[Saved entries]

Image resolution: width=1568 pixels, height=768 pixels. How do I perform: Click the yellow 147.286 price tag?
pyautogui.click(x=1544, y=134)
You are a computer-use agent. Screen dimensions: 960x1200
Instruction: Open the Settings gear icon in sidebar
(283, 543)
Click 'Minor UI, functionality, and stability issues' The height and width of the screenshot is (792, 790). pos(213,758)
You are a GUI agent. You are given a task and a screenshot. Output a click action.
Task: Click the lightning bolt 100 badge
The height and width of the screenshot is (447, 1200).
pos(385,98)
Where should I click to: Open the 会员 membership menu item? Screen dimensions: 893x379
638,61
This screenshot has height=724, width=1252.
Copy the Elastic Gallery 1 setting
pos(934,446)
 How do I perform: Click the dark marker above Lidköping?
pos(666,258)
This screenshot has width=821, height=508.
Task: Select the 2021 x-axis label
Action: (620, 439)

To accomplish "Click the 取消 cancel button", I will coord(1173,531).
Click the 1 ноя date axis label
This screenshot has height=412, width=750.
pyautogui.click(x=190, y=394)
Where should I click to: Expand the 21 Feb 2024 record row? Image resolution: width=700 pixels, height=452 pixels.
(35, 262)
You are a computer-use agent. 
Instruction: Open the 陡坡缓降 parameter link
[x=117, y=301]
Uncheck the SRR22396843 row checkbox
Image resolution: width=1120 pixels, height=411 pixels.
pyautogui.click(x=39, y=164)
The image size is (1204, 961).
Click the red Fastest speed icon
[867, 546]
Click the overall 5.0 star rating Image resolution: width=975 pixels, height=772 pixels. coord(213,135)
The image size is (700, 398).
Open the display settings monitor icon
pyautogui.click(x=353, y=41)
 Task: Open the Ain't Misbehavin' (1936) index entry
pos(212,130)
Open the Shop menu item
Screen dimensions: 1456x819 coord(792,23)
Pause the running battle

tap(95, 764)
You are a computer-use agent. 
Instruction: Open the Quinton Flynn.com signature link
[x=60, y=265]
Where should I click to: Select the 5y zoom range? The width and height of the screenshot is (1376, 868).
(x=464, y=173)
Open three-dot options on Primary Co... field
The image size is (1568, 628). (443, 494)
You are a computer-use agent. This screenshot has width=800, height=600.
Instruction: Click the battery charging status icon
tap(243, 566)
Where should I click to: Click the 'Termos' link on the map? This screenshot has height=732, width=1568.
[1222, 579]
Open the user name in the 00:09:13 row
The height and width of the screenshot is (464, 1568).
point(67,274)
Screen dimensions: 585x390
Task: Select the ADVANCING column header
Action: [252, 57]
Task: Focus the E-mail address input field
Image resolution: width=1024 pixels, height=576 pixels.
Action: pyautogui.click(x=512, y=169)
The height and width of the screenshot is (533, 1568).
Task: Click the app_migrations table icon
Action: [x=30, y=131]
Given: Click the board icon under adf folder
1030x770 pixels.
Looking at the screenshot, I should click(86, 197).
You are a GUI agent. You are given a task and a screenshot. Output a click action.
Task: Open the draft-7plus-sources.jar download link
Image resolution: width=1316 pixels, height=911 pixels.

● **Exercise description**:
Print nothing but the lines from the one that contains "Where should I click to: Select" to the final line of the data, both included, exactly as they read.

● **Solution for this problem**:
Where should I click to: Select the 5y zoom range? The width and height of the screenshot is (1376, 868).
(x=464, y=173)
Open three-dot options on Primary Co... field
The image size is (1568, 628). (443, 494)
You are a computer-use agent. This screenshot has width=800, height=600.
Instruction: Click the battery charging status icon
tap(243, 566)
Where should I click to: Click the 'Termos' link on the map? This screenshot has height=732, width=1568.
[1222, 579]
Open the user name in the 00:09:13 row
The height and width of the screenshot is (464, 1568).
point(67,274)
Screen dimensions: 585x390
Task: Select the ADVANCING column header
Action: [252, 57]
Task: Focus the E-mail address input field
Image resolution: width=1024 pixels, height=576 pixels.
Action: pyautogui.click(x=512, y=169)
The height and width of the screenshot is (533, 1568).
Task: Click the app_migrations table icon
Action: [x=30, y=131]
Given: Click the board icon under adf folder
1030x770 pixels.
Looking at the screenshot, I should click(86, 197).
You are a GUI agent. You are given a task and a screenshot. Output a click action.
Task: Open the draft-7plus-sources.jar download link
Image resolution: width=1316 pixels, height=911 pixels.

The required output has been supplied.